Feb 08 2008

“Like Walking Into Hell”

Published by Gaius at 9:37 am under News

That is how Joyce Baker, a woman who rushed to help victims of a sugar refinery explosion in Georgia described the scene after the blast erupted.

Six people were missing Friday after the Imperial Sugar refinery in Port Wentworth, Georgia, exploded Thursday night — a blast so powerful it shook homes miles across the Savannah River in neighboring South Carolina. No fatalities were reported.

"There was an explosion into the air with debris and a fireball that was probably five or six times as tall as the tallest trees here," said Lt. Alan Baker of the Port Wentworth Police Department. "It's the biggest explosion I've ever seen in my life."

Capt. Matt Stanley of the Savannah Fire Department said it was possible that sugar dust from refining process had ignited, sparking the blast.

"The managers of the refinery believe that it may have been sugar powder, when that is aerosolized, it can get ionically charged and light off with just a bit of static electricity," said Stanley. "It's very rare, but it can happen."

Investigators said they believe the disaster started in a room where workers bag sugar.

Lt.

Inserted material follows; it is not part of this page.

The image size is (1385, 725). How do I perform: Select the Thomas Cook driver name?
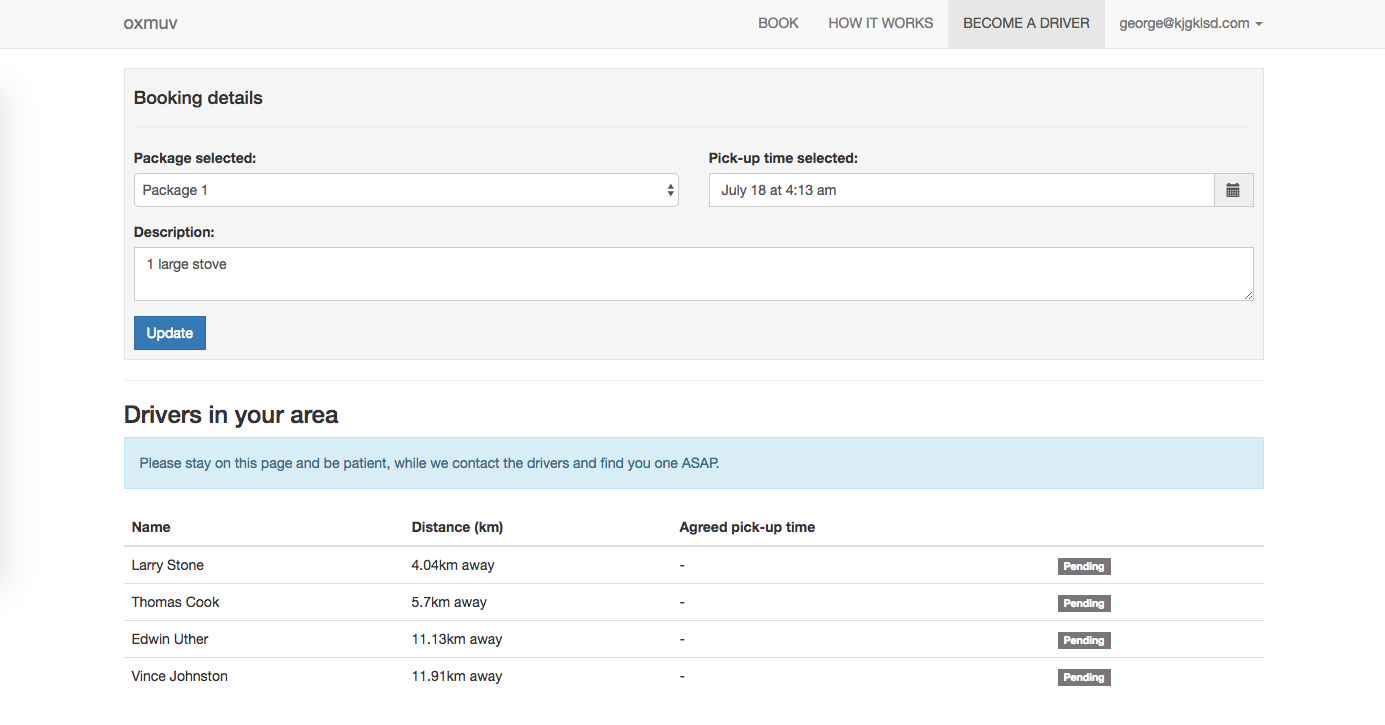(175, 602)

Baker and his wife Joyce Baker were at nearby City Hall when the blast "shook the ground," he told CNN's "American Morning."

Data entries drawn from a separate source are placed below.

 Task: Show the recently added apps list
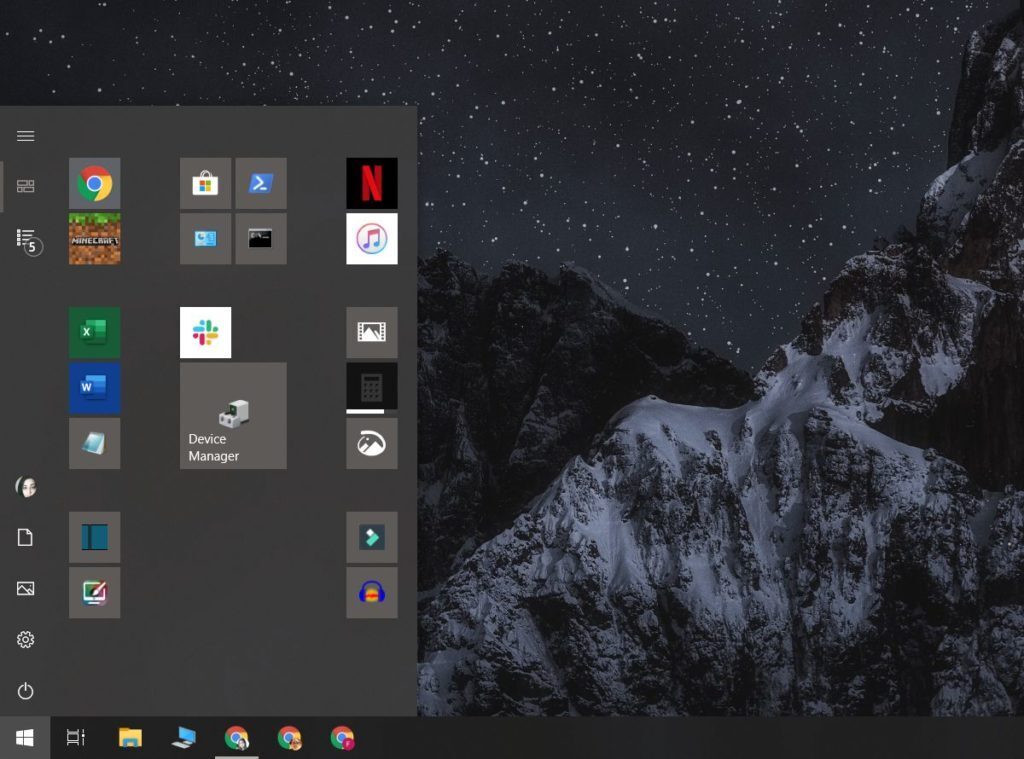pos(25,238)
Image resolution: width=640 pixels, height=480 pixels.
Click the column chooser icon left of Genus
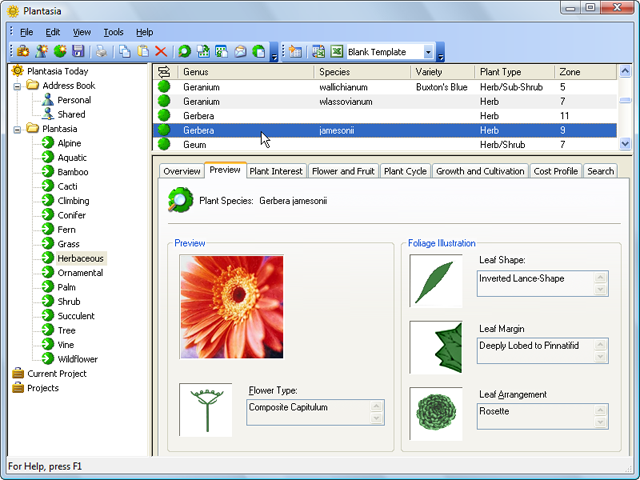click(x=164, y=72)
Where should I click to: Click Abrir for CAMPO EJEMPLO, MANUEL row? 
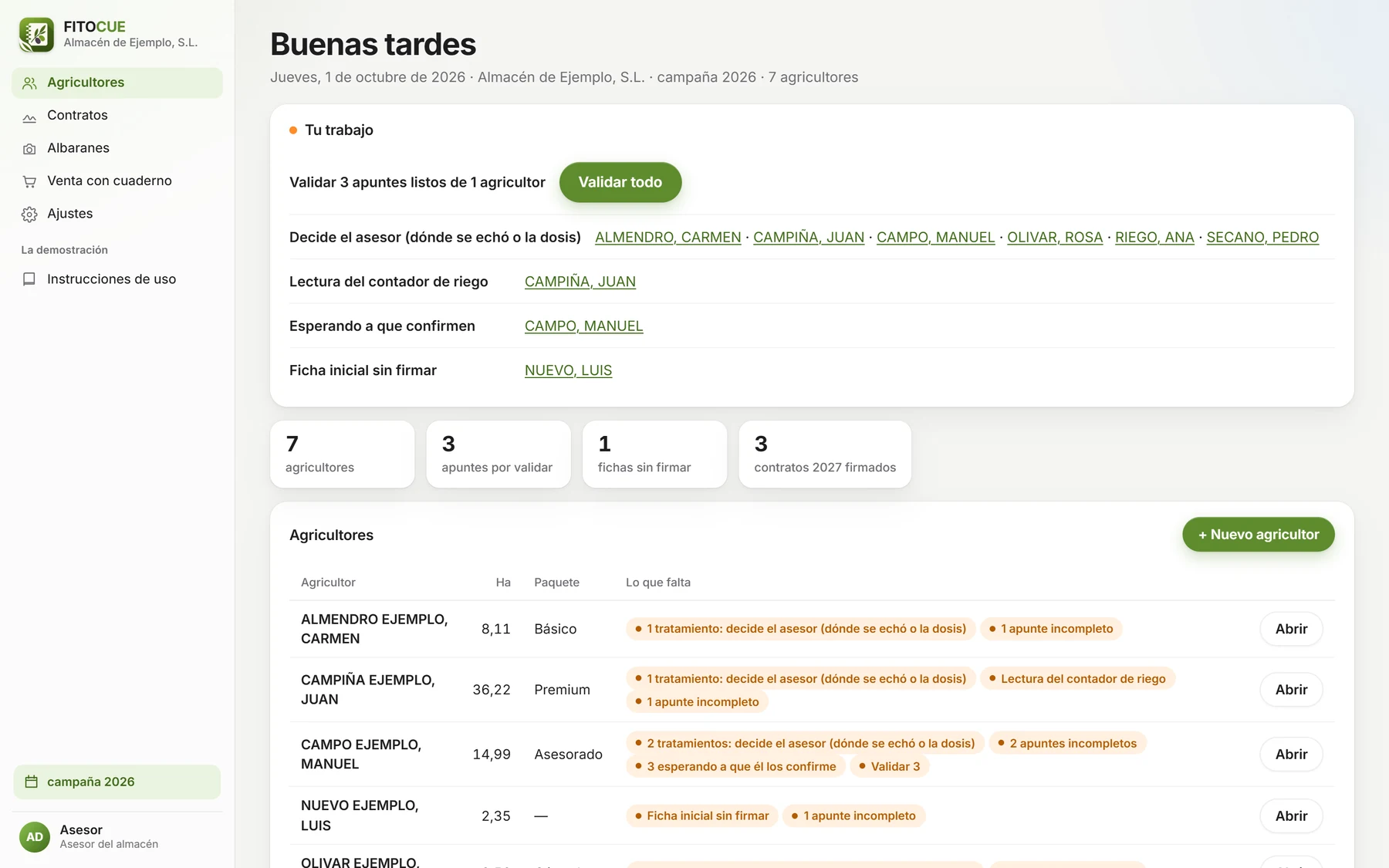click(1291, 755)
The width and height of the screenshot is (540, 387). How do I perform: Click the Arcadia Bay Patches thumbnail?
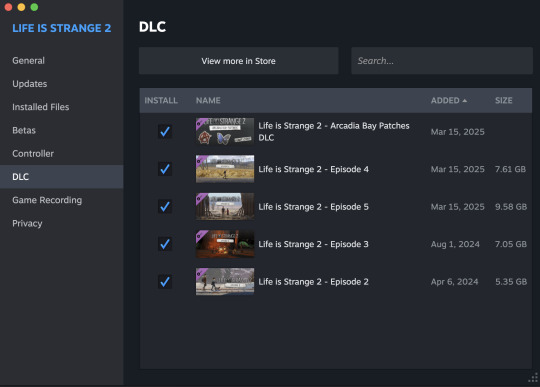(225, 132)
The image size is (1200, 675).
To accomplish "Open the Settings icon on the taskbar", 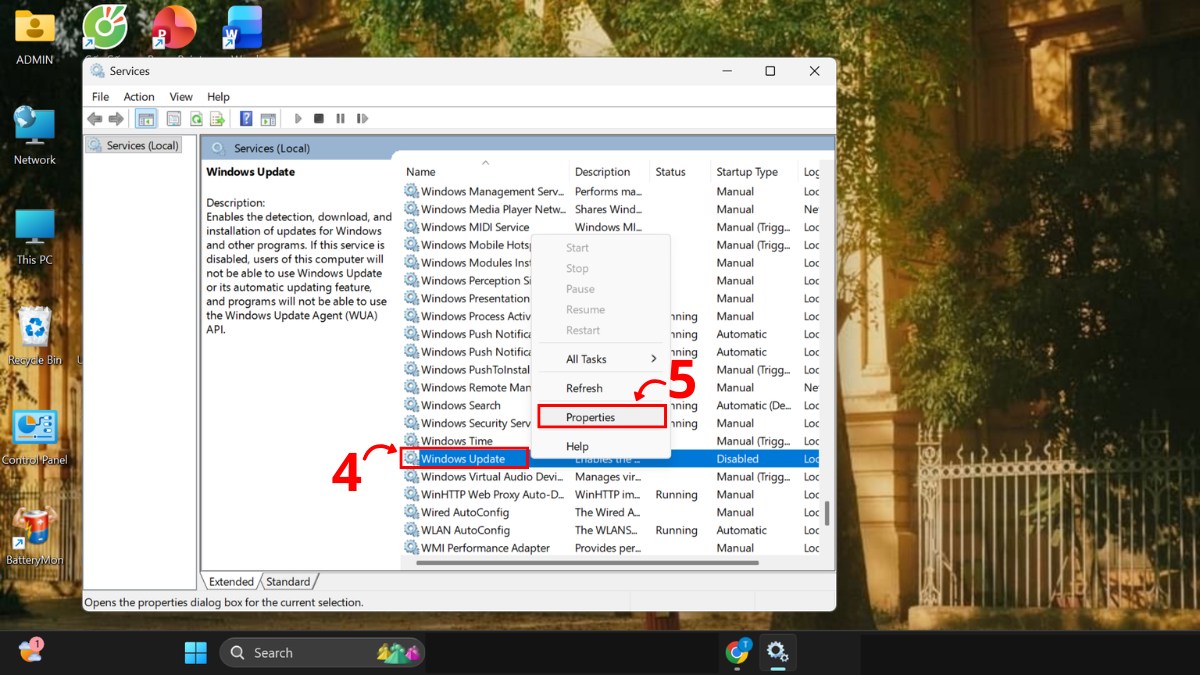I will (778, 652).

Joyce Baker, who teaches first aid for the Red Cross, said she raced to the scene and pitched in.

"It was like walking into hell," she said.

"We had approximately 13 men who were coming out [of the plant], and they were burned — third-degree burns on their upper bodies," she said. "And they were trying to sit down and the only thing that they wanted was to know where the friends were."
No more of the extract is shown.